* What you have to do: The full set of records below is to be reproduced without a single alteration.

* Excerpts from a dataset:
========================
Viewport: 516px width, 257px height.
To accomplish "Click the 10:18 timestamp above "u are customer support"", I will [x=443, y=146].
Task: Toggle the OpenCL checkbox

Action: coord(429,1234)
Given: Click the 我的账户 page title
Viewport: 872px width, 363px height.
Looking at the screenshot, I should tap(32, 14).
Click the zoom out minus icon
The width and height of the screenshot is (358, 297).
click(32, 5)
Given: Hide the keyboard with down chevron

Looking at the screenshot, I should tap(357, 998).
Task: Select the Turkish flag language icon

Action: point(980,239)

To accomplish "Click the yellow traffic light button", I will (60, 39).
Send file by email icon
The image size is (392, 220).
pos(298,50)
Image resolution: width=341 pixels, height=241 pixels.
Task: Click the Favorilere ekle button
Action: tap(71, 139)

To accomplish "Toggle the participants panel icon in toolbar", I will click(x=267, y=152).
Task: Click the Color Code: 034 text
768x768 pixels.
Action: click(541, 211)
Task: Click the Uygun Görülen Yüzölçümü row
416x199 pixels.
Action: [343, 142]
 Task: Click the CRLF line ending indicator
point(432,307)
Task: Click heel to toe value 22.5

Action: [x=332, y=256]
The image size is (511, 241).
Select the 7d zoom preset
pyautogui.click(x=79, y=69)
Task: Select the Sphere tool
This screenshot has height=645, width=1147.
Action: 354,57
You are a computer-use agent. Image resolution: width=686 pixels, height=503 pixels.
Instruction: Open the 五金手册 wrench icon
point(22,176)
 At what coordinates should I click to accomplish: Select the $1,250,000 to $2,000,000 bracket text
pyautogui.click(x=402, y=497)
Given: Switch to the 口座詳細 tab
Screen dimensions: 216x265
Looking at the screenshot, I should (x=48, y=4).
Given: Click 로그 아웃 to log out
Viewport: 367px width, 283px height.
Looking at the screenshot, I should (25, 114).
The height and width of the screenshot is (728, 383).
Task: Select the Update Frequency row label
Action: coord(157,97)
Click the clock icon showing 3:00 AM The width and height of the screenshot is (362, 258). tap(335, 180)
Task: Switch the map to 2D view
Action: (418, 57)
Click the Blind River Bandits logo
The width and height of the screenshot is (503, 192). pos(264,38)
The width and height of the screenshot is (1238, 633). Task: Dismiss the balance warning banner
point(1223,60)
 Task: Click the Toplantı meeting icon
========================
* Response to the exercise:
Viewport: 516px width, 257px height.
To accomplish "Click the 10:18 timestamp above "u are customer support"", I will [x=443, y=146].
Task: Toggle the OpenCL checkbox

Action: coord(429,1234)
Given: Click the 我的账户 page title
Viewport: 872px width, 363px height.
Looking at the screenshot, I should tap(32, 14).
Click the zoom out minus icon
The width and height of the screenshot is (358, 297).
click(32, 5)
Given: Hide the keyboard with down chevron

Looking at the screenshot, I should tap(357, 998).
Task: Select the Turkish flag language icon

Action: point(980,239)

To accomplish "Click the yellow traffic light button", I will (60, 39).
Send file by email icon
The image size is (392, 220).
pos(298,50)
Image resolution: width=341 pixels, height=241 pixels.
Task: Click the Favorilere ekle button
Action: tap(71, 139)

To accomplish "Toggle the participants panel icon in toolbar", I will click(x=267, y=152).
Task: Click the Color Code: 034 text
768x768 pixels.
Action: click(541, 211)
Task: Click the Uygun Görülen Yüzölçümü row
416x199 pixels.
Action: [343, 142]
 Task: Click the CRLF line ending indicator
point(432,307)
Task: Click heel to toe value 22.5

Action: [x=332, y=256]
The image size is (511, 241).
Select the 7d zoom preset
pyautogui.click(x=79, y=69)
Task: Select the Sphere tool
This screenshot has height=645, width=1147.
Action: 354,57
You are a computer-use agent. Image resolution: width=686 pixels, height=503 pixels.
Instruction: Open the 五金手册 wrench icon
point(22,176)
 At what coordinates should I click to accomplish: Select the $1,250,000 to $2,000,000 bracket text
pyautogui.click(x=402, y=497)
Given: Switch to the 口座詳細 tab
Screen dimensions: 216x265
Looking at the screenshot, I should (x=48, y=4).
Given: Click 로그 아웃 to log out
Viewport: 367px width, 283px height.
Looking at the screenshot, I should (25, 114).
The height and width of the screenshot is (728, 383).
Task: Select the Update Frequency row label
Action: coord(157,97)
Click the clock icon showing 3:00 AM The width and height of the screenshot is (362, 258). tap(335, 180)
Task: Switch the map to 2D view
Action: (418, 57)
Click the Blind River Bandits logo
The width and height of the screenshot is (503, 192). pos(264,38)
The width and height of the screenshot is (1238, 633). Task: Dismiss the balance warning banner
point(1223,60)
 Task: Click the Toplantı meeting icon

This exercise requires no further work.